* WHAT IS BEING ASKED *
Please restate word for word each line from the one containing "Given: Click the printer icon in map toolbar" to the last line of the records below, and drop the pictures.
[[ DATA FOR THE TASK open ]]
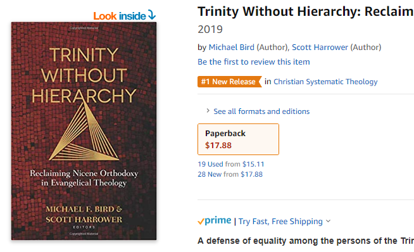Click the book description text

point(306,241)
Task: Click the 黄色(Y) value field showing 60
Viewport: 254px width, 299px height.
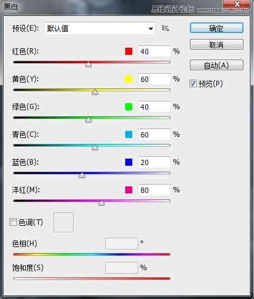Action: [155, 79]
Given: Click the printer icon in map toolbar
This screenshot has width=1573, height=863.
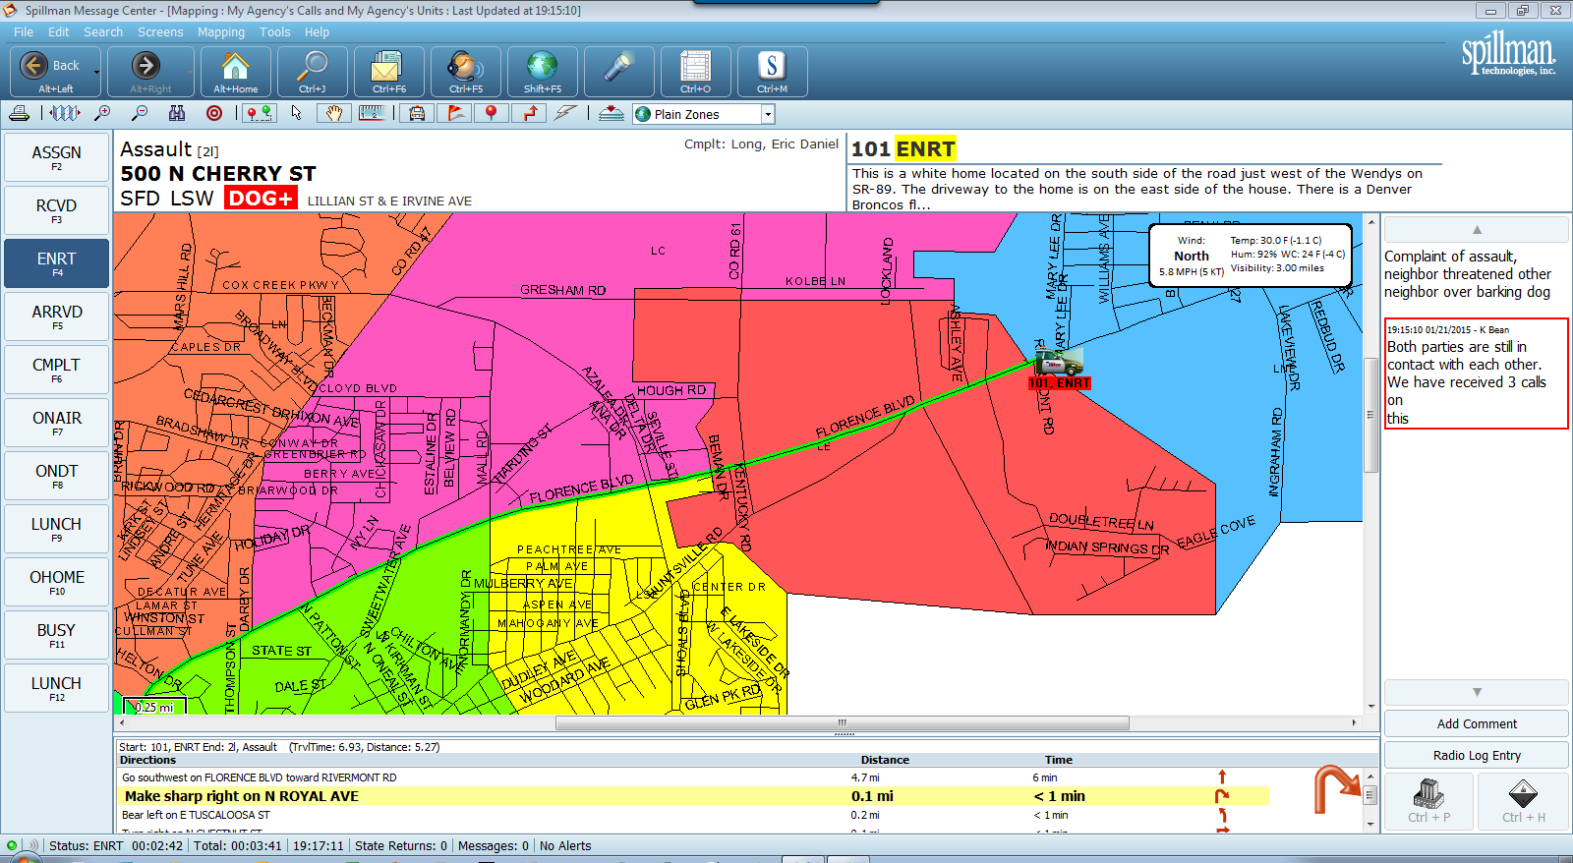Looking at the screenshot, I should click(x=19, y=114).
[[ DATA FOR THE TASK closed ]]
* FINAL ANSWER *
Given: Click the printer icon in map toolbar
This screenshot has width=1573, height=863.
Looking at the screenshot, I should click(x=19, y=114).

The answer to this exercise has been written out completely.